**RECORDS TO USE:**
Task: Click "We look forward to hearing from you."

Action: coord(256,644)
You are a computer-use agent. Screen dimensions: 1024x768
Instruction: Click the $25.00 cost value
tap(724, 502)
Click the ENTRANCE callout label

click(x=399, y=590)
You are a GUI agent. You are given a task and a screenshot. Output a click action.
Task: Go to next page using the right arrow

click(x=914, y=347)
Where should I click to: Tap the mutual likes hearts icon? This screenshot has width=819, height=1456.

**WORK REQUIRED:**
Reproduce the entries word for word, from the first line through the line containing "click(x=399, y=590)", including both of those lines.

**RESULT BELOW:**
Task: Click "We look forward to hearing from you."

Action: coord(256,644)
You are a computer-use agent. Screen dimensions: 1024x768
Instruction: Click the $25.00 cost value
tap(724, 502)
Click the ENTRANCE callout label

click(x=399, y=590)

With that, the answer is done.